ISTRUZIONI DA SEGUIRE ->
Ripeti parola per parola tutte le voci riportate qui sotto, per favore, lasciando fuori dalla risposta le immagini.

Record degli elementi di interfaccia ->
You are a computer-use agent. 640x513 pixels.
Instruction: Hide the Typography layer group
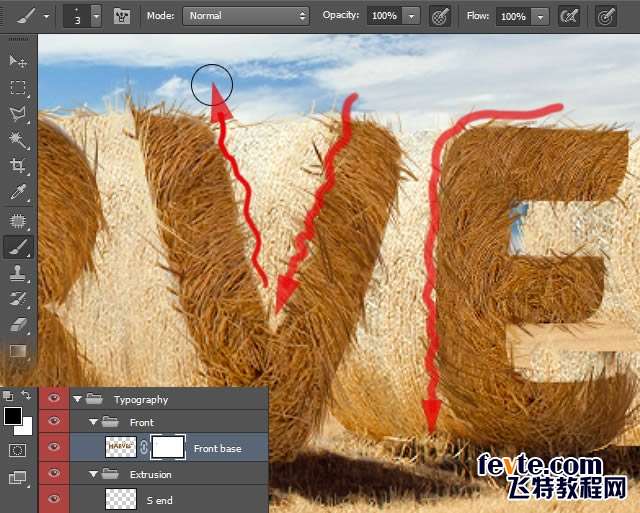click(x=54, y=399)
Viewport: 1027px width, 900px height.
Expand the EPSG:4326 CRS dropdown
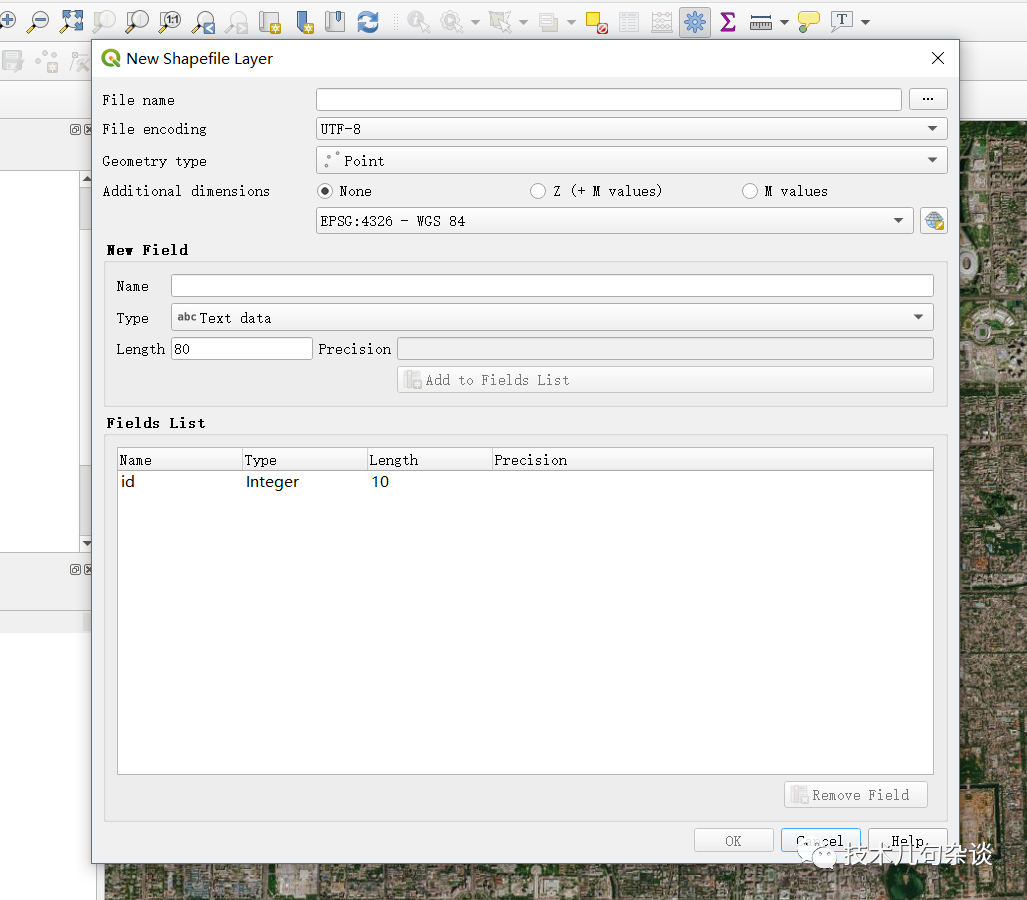(614, 221)
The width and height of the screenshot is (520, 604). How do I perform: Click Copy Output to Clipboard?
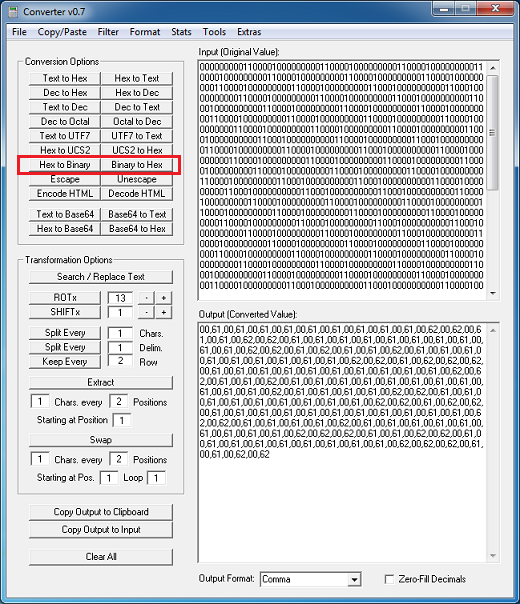pyautogui.click(x=101, y=512)
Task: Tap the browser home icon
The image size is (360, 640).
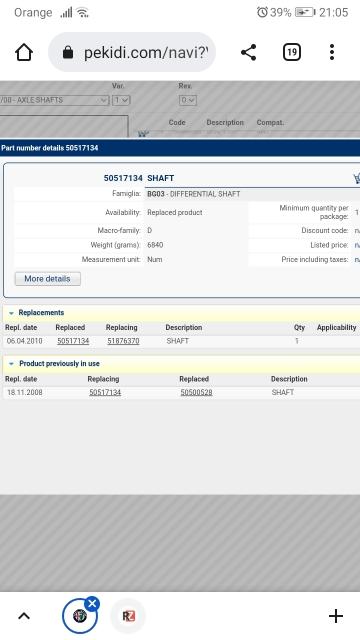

RISULTATO ESERCIZIO ->
You are a computer-use agent. 640x513 pixels.
Instruction: Hide the Typography layer group
click(x=54, y=399)
Viewport: 1027px width, 900px height.
Expand the EPSG:4326 CRS dropdown
(614, 221)
The width and height of the screenshot is (520, 604). How do I perform: Click Copy Output to Clipboard?
pyautogui.click(x=101, y=512)
Task: Tap the browser home icon
The image size is (360, 640).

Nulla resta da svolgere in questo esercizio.